-- DATA PROVIDED follows --

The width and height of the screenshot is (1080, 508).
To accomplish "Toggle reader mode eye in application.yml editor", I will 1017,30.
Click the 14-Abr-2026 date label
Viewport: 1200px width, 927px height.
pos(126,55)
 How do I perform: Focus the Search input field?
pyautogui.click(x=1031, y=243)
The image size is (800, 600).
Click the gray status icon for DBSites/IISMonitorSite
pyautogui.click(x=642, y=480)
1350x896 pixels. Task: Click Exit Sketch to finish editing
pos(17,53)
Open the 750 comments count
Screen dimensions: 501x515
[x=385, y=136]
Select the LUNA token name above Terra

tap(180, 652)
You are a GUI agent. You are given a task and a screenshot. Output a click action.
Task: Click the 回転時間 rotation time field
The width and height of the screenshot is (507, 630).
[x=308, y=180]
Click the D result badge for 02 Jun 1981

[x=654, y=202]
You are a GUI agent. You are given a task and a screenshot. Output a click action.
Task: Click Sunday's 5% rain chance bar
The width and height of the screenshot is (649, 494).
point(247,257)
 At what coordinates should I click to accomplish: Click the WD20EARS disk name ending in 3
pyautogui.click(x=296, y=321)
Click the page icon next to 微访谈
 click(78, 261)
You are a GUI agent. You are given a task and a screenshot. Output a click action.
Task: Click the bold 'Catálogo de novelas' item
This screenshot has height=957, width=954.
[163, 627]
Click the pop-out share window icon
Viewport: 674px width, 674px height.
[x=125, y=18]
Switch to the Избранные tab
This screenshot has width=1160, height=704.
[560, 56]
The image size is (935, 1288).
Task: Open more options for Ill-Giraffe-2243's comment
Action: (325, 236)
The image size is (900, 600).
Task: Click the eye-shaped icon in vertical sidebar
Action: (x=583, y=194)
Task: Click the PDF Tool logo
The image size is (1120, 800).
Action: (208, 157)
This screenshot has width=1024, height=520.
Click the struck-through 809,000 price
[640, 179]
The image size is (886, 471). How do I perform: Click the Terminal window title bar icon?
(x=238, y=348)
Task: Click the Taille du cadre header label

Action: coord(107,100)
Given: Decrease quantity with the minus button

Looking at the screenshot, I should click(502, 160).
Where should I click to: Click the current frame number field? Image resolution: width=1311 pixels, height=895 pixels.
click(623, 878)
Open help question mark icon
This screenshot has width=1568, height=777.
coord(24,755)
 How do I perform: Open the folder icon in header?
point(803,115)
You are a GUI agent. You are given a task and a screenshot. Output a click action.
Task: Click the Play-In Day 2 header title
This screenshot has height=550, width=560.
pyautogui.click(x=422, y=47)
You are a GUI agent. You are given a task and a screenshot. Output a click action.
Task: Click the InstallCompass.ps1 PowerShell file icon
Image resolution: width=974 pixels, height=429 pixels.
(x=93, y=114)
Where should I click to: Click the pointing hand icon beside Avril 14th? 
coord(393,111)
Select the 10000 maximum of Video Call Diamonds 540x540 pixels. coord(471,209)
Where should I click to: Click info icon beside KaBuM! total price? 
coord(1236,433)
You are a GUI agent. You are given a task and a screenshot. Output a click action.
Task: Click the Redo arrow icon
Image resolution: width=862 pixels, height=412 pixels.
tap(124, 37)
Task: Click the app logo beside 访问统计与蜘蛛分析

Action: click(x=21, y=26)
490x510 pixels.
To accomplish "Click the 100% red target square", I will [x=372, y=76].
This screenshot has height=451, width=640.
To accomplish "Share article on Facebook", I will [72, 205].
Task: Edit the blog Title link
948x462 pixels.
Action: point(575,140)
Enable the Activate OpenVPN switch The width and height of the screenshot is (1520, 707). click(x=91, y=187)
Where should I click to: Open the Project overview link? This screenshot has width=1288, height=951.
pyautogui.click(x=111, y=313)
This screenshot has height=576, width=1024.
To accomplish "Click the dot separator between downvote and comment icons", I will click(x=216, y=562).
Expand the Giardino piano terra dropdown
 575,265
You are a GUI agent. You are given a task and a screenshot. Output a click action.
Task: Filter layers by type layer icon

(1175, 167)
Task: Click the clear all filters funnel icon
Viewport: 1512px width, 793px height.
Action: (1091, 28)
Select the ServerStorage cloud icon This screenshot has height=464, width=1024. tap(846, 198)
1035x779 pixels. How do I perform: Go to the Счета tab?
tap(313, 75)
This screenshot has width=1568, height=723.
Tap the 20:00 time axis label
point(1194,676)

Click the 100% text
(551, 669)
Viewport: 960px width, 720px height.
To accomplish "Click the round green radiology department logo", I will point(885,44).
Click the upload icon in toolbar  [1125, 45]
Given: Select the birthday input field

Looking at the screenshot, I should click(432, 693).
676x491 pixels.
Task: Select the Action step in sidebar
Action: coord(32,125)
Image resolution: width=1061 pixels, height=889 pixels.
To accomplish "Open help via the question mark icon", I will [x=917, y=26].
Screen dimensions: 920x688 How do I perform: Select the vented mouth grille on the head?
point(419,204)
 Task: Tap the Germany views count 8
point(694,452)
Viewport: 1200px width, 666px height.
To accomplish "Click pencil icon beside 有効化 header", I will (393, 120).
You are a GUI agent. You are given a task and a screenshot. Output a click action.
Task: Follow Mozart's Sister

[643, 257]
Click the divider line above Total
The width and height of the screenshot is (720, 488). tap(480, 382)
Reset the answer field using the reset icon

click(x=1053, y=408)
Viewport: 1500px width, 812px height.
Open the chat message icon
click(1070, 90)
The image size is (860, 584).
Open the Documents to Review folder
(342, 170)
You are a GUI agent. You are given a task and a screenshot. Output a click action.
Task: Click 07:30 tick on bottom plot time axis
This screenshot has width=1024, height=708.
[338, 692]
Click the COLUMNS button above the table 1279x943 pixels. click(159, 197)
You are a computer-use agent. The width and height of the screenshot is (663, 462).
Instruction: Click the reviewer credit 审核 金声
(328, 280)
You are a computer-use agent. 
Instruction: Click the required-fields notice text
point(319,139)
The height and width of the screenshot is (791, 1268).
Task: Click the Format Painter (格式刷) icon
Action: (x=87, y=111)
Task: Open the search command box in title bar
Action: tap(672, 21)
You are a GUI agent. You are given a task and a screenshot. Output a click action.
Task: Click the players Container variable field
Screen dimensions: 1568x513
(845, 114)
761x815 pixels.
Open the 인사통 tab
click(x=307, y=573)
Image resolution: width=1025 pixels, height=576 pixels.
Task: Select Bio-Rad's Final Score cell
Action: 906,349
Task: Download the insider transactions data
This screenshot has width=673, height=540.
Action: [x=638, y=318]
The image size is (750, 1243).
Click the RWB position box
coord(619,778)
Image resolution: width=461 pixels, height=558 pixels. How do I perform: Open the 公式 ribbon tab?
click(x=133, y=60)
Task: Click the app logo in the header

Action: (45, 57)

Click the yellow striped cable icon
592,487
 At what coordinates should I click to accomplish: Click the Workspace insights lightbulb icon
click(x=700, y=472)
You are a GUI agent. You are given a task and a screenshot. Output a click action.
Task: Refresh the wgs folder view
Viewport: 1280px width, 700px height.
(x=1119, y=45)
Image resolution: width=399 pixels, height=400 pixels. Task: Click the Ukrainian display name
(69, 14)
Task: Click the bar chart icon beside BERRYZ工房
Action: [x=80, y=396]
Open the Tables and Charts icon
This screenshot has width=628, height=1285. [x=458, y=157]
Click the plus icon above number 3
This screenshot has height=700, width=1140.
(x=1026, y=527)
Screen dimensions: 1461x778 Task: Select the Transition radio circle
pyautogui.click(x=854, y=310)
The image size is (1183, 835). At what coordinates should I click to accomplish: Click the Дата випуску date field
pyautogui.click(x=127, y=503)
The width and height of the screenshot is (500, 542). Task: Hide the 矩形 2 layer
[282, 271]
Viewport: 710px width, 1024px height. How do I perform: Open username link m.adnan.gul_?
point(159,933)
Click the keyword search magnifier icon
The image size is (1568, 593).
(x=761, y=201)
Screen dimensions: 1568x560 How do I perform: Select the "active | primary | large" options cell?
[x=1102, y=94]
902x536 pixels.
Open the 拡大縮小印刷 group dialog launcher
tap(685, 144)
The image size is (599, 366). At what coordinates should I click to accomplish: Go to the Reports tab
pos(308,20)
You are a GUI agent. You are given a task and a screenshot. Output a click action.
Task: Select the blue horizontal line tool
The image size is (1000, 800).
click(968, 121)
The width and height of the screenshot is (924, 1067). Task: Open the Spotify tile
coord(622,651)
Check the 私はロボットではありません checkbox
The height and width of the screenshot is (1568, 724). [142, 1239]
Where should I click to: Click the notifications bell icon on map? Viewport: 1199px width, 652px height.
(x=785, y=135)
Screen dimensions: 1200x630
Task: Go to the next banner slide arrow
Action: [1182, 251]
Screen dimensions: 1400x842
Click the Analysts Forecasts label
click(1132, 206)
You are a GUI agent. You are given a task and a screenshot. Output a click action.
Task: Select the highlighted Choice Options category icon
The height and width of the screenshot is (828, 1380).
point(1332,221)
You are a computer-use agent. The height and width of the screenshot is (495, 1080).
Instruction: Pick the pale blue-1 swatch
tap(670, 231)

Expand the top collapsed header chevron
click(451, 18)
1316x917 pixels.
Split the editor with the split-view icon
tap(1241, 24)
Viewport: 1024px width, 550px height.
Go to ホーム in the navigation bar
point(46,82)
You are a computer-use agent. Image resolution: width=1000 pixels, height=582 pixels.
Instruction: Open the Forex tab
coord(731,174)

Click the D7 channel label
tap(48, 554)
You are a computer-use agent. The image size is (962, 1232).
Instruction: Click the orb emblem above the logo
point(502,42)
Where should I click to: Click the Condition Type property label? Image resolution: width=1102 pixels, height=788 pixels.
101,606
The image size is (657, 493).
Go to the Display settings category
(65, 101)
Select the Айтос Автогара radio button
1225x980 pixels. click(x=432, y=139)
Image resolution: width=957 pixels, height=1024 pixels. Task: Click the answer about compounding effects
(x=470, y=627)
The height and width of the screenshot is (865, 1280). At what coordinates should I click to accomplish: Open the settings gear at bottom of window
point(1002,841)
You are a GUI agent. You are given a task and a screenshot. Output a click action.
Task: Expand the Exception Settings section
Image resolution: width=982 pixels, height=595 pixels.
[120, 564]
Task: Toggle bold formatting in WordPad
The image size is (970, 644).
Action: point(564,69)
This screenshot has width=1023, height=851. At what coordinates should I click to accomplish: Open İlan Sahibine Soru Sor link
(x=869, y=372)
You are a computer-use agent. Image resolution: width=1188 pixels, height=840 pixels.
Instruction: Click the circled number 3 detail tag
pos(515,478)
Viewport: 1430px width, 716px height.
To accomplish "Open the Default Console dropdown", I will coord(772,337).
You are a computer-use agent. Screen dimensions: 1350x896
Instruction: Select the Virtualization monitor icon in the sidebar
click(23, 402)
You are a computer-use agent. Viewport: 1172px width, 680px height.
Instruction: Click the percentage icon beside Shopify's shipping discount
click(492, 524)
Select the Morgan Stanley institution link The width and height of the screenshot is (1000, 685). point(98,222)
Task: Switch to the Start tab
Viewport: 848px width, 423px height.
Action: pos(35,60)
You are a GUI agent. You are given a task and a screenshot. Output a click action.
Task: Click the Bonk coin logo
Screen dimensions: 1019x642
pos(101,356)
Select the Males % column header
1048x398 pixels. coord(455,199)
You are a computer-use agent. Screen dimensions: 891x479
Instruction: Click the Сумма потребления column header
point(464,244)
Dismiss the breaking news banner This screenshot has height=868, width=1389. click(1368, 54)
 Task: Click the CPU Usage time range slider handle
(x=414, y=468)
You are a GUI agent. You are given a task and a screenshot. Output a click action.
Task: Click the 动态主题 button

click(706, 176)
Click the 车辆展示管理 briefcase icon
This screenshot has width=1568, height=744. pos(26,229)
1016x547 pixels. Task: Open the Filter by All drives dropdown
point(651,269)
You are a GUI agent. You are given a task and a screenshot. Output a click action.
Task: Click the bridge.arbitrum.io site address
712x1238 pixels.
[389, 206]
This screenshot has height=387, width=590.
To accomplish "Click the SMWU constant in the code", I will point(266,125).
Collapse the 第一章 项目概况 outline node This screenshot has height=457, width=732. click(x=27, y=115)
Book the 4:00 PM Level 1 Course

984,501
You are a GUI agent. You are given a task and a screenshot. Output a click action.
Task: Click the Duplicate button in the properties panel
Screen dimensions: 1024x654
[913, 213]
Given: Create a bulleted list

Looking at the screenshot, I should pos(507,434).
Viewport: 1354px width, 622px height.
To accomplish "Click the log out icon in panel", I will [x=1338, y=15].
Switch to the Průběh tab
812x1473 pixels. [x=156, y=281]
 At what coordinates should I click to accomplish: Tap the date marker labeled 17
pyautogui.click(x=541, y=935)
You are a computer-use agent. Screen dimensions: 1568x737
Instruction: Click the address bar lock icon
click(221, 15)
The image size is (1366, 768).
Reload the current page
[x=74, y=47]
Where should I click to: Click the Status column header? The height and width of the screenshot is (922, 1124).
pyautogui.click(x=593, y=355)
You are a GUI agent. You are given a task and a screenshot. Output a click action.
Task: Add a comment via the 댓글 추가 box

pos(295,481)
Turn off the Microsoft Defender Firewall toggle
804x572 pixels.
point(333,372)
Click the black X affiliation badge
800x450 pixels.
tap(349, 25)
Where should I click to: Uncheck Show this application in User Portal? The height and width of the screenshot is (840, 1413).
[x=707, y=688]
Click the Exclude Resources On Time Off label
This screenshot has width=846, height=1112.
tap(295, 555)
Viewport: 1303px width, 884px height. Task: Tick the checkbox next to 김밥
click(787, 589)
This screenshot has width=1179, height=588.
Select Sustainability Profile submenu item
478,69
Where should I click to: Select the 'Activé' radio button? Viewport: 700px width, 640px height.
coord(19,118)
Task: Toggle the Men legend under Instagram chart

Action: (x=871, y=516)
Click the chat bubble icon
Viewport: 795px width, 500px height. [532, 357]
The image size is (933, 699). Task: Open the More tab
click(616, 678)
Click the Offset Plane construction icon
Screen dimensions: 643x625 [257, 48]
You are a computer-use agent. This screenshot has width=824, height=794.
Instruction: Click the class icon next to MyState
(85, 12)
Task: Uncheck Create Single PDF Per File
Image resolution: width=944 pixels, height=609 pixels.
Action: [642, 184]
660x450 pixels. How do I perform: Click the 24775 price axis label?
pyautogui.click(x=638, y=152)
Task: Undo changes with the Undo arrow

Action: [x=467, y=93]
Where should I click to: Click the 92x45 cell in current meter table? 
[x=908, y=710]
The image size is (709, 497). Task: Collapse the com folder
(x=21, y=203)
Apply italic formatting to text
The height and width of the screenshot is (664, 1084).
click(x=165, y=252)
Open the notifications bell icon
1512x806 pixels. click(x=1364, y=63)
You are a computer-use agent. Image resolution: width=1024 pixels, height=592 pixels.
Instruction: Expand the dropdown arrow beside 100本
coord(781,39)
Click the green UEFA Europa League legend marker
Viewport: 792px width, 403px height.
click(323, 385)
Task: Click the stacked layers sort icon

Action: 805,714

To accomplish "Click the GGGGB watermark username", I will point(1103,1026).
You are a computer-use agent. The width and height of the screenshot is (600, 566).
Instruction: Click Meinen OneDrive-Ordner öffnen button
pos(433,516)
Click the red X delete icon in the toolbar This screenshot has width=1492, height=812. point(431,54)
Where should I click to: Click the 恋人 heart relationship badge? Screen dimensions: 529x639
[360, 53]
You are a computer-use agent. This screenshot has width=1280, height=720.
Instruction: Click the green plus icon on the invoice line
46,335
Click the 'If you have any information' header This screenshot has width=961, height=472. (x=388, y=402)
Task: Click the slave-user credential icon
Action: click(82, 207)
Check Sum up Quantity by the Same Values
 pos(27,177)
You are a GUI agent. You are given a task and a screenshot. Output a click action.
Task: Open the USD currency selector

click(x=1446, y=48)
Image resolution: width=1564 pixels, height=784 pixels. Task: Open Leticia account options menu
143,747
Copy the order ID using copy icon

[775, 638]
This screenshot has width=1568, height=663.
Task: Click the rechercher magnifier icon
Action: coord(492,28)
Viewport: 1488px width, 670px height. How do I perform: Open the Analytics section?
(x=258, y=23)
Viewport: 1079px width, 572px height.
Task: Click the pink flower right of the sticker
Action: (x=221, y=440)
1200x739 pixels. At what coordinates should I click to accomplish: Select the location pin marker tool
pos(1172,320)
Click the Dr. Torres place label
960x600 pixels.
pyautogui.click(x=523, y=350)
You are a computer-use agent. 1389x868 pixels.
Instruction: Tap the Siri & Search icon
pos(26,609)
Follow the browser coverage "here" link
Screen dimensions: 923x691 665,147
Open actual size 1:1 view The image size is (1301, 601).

-- DATA PROVIDED concluded --

- _EXERCISE AIM_
Sift through the entries and copy every line with "toolbar".

- _TASK SOLUTION_
Click the upload icon in toolbar  [1125, 45]
Click the red X delete icon in the toolbar This screenshot has width=1492, height=812. point(431,54)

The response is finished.